24/06/2020

Marie Donzelli (sc.), Mademoiselle Caroline (ill., coul.), Adoleschiante, Delcourt, 24 juin 2020, 264 p., 27,95 €


Présentation de l’éditeur. « Chronique d’une famille soumise au dictat d’une adolescente standard, Adoleschiante doit beaucoup au quotidien de sa scénariste. Son regard lucide et bienveillant a trouvé en Mademoiselle Caroline l’interprète idéale.

Pour Laura, à qui l’adolescence a transmis le virus de la révolte, rien n’est vraiment plus supportable et elle le fait savoir à toute personne prête à l’écouter. C’est-à-dire sa mère, objet principal de sa contestation. Si proche et pourtant tellement différente comment imaginer qu’elle puisse la comprendre… ce serait comme croire au Père Noël. Alors que c’est elle, le Père Noël ! ».

 

  Il ne faut pas cacher le plaisir qu’il y a à lire Adoleschiante, qui s’ouvre sur le jeu de mots du titre, peut-être facile mais efficace. La réussite de la bande dessinée tient surtout aux situations imaginées par Marie Donzelli et mises en image et couleurs par Mademoiselle Caroline, sur un ton humoristique qui donne une certaine distance et rend d’autant plus sensible le côté absurde des relations entre Laura, l’adolescente peinte, et sa mère essentiellement. Tout sonne très juste dans cette chronique d’une vie d’une famille de cinq personnes chahutée par une adolescente qui place tout le monde sous son emprise. Cette dernière s’estime injustement traitée, brimée dans ses aspirations qu’elle croit les plus légitimes : un nouvel iPod à Noël et un nouveau portable pour son anniversaire, par exemple. Elle pense être aussi l’élément fondamental de la famille, puisqu’elle doit assumer la charge de ses deux petits frères, sans compter l’entretien de la maison : il y a évidemment loin entre la réalité et sa perception par Laura…

Au-delà de l’humour, qui fait avaler l’album d’un trait, le lecteur observe une famille on ne peut plus banale. Le père travaille et n’apparaît qu’épisodiquement ; la mère cherche à travailler, ayant jusque là assumé ses petits jumeaux. Laura évolue en parasite au sein de la cellule familiale, complètement tournée vers l’extérieur grâce à son téléphone, préoccupée par ce qui touche à son nombril : elle est physiquement présente, mais en réalité complètement détachée de ce qui l’environne.

________________________________________

_Mise en pratique_
[A] Répondez à ces questions d'après le texte fourni :
(i) Combien de pages compte l'album ?
(ii) Que Laura veut-elle recevoir à Noël ?
(iii) De combien de personnes se compose la famille ?
[B] Recopiez le passage du texte fourni compris entre « Présentation de l’éditeur. » et « Caroline l’interprète idéale. », ces deux extrémités incluses.

_Données fournies_
________________________________________

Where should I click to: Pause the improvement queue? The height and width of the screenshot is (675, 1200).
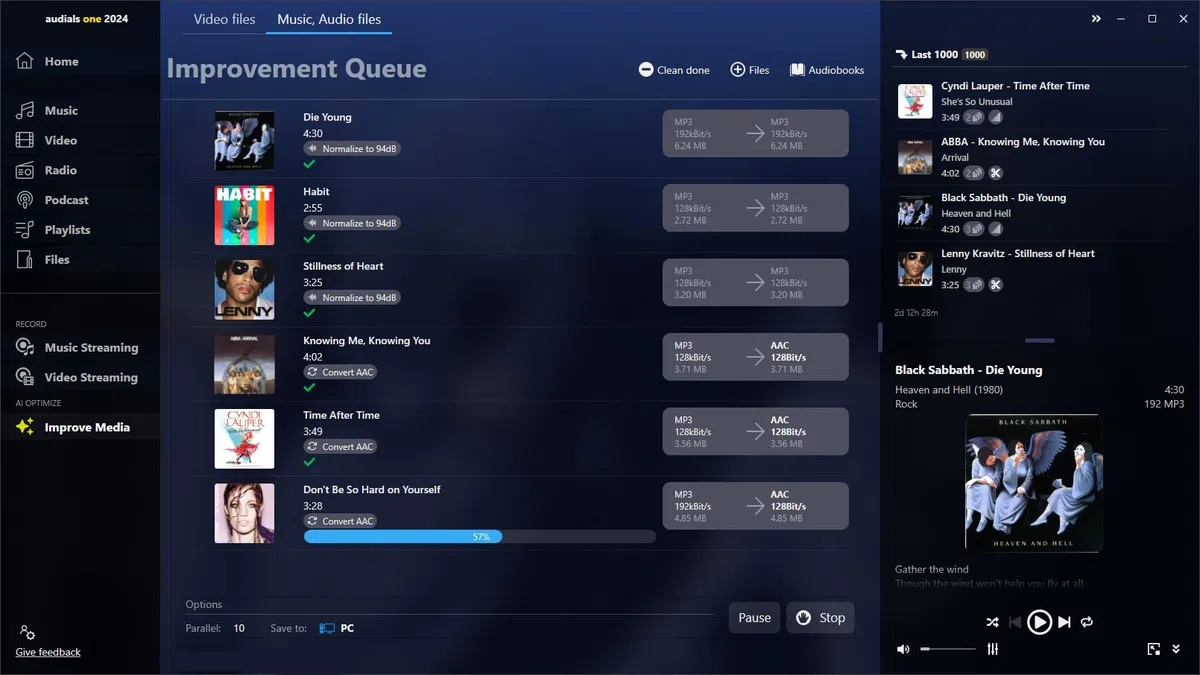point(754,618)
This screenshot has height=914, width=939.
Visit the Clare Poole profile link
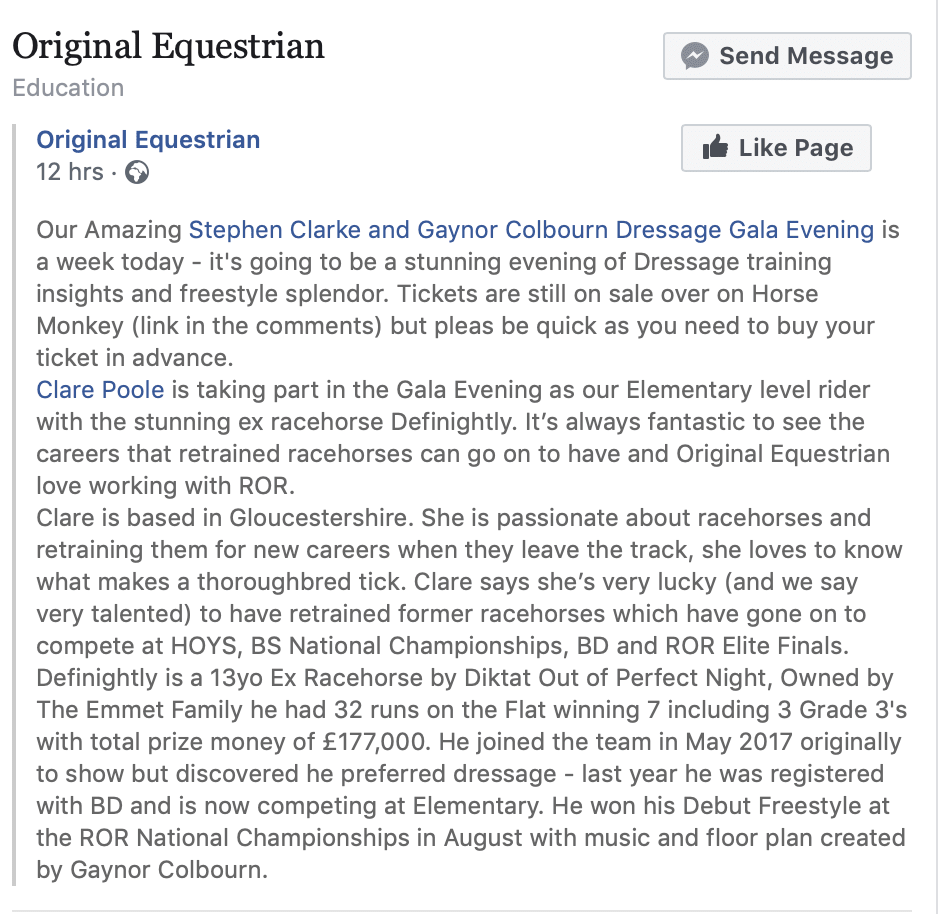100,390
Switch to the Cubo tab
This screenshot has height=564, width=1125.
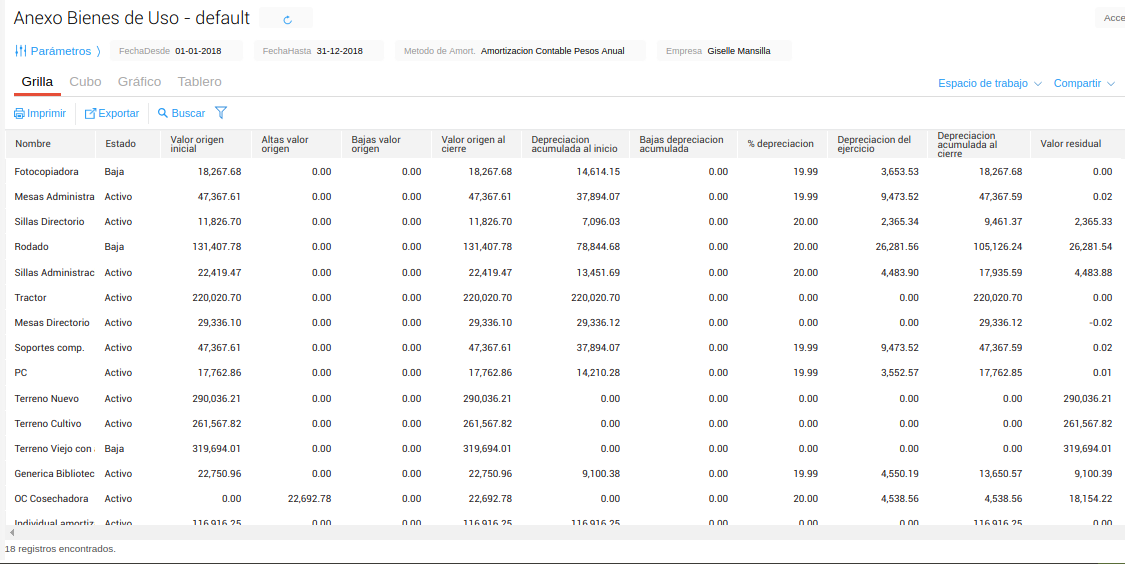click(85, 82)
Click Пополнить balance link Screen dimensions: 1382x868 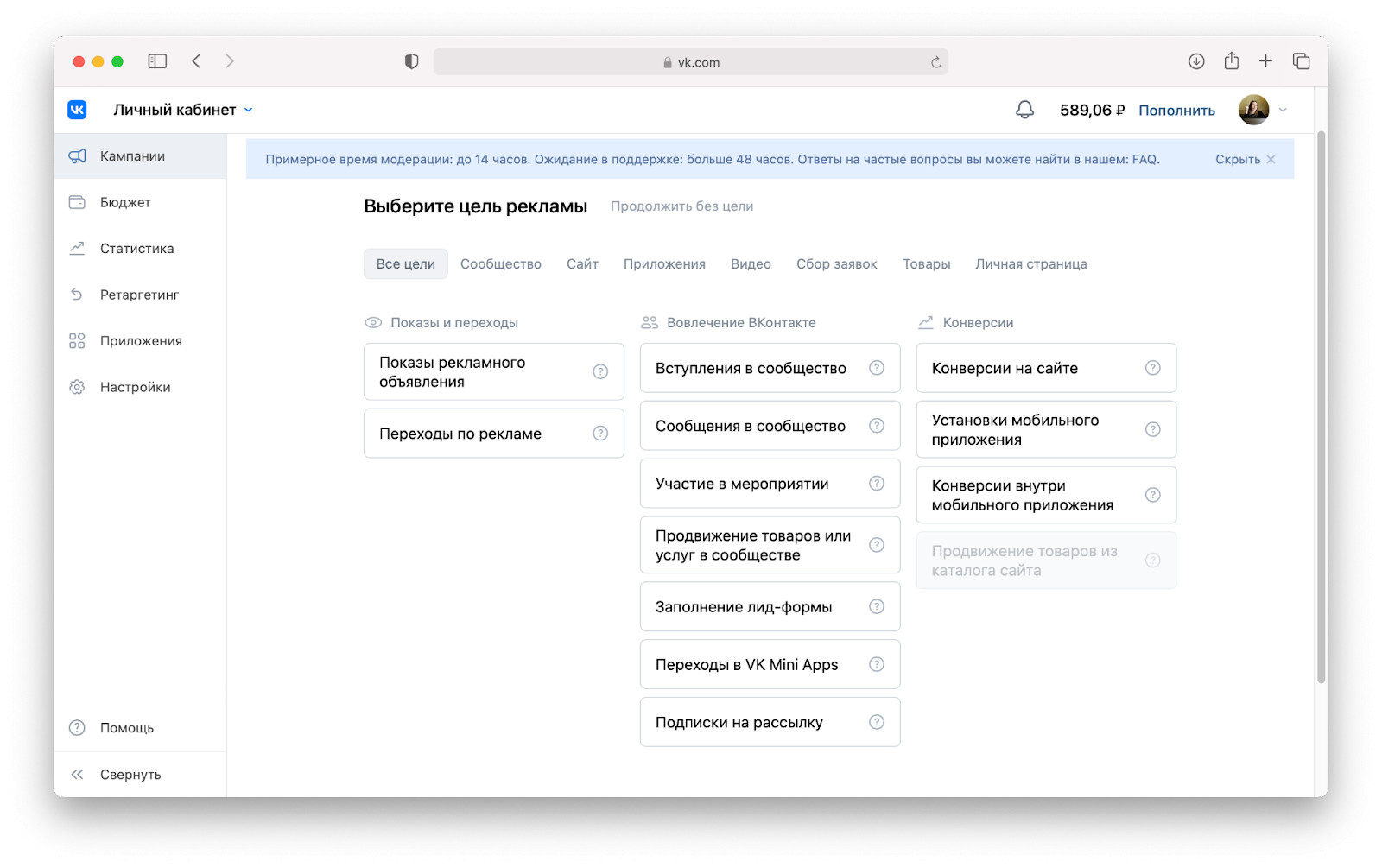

________________________________________

_Résultats obtenus_
[A]
(i) 264 pages.
(ii) Un nouvel iPod.
(iii) Cinq personnes.

[B]
Présentation de l’éditeur. « Chronique d’une famille soumise au dictat d’une adolescente standard, Adoleschiante doit beaucoup au quotidien de sa scénariste. Son regard lucide et bienveillant a trouvé en Mademoiselle Caroline l’interprète idéale.